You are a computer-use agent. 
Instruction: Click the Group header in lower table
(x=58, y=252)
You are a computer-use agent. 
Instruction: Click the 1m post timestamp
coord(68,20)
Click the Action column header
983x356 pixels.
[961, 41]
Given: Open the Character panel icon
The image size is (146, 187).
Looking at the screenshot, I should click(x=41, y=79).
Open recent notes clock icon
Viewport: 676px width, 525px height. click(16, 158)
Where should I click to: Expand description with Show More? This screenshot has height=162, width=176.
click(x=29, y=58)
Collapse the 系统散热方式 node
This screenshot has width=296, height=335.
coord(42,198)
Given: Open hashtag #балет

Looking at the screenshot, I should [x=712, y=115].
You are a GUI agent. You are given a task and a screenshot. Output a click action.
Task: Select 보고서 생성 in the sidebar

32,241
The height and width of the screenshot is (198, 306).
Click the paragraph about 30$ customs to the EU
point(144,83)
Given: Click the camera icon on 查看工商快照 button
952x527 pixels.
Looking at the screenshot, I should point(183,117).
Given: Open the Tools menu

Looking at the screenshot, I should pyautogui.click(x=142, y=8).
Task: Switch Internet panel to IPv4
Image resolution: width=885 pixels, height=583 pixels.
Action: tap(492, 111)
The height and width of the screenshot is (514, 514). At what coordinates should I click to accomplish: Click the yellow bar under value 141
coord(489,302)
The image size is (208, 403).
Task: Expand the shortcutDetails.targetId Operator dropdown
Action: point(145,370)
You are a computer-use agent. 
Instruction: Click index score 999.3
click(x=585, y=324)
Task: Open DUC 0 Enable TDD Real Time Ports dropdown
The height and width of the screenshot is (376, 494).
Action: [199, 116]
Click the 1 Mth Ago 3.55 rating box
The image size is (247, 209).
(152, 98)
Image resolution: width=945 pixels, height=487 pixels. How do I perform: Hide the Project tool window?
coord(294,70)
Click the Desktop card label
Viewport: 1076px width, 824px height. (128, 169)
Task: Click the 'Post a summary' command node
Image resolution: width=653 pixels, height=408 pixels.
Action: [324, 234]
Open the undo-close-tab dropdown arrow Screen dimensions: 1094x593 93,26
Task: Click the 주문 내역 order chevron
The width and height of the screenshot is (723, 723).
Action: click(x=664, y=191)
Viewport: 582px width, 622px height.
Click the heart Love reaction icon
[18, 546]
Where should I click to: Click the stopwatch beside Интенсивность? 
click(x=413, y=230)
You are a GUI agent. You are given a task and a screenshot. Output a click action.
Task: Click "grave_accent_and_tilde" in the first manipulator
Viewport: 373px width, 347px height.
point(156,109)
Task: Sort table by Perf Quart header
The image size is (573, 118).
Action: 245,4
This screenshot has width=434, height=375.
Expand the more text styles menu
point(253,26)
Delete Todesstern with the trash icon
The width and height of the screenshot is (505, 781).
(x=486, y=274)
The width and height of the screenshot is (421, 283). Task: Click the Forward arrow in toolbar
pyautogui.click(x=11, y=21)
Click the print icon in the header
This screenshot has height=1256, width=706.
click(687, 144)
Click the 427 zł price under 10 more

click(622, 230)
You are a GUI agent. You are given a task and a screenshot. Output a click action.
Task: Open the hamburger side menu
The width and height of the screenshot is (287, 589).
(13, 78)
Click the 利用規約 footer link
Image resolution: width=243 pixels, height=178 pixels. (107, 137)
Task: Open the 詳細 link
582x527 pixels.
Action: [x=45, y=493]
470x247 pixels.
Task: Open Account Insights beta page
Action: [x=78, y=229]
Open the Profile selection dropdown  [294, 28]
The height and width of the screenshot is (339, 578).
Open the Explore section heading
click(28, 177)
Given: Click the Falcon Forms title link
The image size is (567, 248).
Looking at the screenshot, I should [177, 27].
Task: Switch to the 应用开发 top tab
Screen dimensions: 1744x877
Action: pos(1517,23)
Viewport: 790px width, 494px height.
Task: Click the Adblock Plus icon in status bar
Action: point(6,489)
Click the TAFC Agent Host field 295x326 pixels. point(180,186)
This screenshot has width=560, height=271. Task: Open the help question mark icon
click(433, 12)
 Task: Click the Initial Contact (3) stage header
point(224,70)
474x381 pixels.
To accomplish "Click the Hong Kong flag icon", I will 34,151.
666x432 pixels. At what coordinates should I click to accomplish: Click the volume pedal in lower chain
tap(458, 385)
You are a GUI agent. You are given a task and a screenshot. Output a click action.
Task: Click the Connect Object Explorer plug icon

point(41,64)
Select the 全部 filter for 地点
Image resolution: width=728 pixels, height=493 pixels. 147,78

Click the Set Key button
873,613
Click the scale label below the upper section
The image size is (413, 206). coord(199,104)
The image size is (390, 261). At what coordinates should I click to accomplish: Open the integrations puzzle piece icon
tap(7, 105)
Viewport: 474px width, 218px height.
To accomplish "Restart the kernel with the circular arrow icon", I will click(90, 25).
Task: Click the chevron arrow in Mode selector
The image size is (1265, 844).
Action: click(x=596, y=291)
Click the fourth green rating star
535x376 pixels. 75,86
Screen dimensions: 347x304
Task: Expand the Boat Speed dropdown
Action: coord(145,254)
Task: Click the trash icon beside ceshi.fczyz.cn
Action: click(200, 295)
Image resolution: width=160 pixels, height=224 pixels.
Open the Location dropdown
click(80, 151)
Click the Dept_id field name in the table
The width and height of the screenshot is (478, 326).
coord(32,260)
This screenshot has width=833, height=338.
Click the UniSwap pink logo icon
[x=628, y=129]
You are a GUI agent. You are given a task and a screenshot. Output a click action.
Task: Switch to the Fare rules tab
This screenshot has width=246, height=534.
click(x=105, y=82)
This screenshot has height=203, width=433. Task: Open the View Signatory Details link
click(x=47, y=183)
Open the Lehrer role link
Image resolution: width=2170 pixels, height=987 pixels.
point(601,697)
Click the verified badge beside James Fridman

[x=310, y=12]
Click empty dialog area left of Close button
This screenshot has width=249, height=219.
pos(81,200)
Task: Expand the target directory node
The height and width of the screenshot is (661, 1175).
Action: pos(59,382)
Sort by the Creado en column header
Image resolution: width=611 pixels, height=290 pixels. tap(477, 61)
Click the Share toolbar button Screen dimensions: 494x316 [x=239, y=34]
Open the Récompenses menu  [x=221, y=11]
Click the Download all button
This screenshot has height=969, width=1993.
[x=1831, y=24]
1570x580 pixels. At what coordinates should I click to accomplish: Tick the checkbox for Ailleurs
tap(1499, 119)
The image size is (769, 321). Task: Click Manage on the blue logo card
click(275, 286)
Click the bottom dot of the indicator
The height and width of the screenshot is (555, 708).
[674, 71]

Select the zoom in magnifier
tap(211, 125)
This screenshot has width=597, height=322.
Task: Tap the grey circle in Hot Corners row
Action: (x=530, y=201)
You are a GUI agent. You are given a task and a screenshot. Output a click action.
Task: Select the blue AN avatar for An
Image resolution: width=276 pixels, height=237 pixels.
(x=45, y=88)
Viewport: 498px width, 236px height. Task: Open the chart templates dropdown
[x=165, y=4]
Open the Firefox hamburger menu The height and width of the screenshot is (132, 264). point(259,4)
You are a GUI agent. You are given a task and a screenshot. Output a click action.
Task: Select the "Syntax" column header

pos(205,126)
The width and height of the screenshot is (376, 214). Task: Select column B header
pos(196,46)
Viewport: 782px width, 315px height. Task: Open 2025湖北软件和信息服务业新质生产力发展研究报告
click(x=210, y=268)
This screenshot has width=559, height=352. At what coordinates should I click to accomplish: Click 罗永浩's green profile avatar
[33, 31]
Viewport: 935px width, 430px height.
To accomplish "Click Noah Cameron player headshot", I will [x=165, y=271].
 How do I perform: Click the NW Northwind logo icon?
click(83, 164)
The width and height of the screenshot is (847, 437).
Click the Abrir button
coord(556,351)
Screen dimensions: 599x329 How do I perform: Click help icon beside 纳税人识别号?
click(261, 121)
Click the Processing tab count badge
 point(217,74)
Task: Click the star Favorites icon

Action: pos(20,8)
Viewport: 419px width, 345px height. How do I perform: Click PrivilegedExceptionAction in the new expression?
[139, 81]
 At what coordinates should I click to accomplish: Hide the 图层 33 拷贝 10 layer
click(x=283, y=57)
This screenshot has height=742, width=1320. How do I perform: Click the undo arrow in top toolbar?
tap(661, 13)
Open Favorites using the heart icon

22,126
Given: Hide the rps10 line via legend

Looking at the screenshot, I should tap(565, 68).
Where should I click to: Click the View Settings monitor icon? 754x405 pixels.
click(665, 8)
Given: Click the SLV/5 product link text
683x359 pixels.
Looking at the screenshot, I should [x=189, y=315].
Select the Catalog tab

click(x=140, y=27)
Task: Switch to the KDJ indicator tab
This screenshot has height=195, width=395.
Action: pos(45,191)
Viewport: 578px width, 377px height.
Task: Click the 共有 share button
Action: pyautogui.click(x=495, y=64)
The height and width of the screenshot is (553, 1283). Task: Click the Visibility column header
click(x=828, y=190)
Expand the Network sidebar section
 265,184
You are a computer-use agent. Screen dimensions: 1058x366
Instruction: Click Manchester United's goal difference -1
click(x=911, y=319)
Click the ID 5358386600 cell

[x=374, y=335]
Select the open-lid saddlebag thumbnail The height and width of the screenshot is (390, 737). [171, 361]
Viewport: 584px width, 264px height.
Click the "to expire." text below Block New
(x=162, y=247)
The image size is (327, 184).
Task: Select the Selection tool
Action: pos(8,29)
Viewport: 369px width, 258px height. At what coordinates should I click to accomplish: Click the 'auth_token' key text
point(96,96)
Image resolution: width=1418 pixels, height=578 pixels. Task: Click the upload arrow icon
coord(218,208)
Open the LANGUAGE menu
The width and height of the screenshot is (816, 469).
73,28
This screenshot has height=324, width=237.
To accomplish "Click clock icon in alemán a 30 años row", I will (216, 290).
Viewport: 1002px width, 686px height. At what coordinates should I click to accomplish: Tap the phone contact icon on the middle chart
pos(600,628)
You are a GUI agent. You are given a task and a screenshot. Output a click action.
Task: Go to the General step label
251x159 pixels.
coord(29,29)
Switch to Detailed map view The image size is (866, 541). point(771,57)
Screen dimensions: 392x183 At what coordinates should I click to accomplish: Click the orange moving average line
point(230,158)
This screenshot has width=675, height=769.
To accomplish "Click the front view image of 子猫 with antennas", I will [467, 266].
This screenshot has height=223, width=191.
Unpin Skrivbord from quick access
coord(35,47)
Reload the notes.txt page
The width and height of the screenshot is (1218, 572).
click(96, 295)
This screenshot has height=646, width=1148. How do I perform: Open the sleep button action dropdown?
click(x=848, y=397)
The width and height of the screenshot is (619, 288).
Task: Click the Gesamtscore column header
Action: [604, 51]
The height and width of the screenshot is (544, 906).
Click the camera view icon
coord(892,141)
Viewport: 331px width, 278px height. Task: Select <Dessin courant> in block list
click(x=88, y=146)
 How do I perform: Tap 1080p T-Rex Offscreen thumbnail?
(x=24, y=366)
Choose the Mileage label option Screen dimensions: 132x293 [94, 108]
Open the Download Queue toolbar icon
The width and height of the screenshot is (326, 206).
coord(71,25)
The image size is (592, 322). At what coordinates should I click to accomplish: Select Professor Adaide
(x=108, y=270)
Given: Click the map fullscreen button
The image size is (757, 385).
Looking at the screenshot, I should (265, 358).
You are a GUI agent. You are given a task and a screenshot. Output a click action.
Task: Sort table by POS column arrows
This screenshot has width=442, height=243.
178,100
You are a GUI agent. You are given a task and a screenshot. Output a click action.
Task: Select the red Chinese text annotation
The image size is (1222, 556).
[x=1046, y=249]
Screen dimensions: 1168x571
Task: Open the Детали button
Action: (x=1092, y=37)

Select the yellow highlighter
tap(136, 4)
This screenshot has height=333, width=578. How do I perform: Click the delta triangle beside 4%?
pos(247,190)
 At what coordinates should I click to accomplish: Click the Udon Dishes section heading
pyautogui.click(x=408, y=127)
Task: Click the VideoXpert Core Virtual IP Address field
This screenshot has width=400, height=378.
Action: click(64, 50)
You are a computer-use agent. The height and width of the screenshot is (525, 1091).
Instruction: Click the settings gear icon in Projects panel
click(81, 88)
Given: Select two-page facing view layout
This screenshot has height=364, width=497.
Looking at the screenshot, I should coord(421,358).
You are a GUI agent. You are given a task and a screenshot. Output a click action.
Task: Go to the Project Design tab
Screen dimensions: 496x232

> _Exercise goal_
Only lines containing the string "chevron" are needed. Pull each of them out of the records above.

> _Final answer_
Task: Click the 주문 내역 order chevron
Task: Click the chevron arrow in Mode selector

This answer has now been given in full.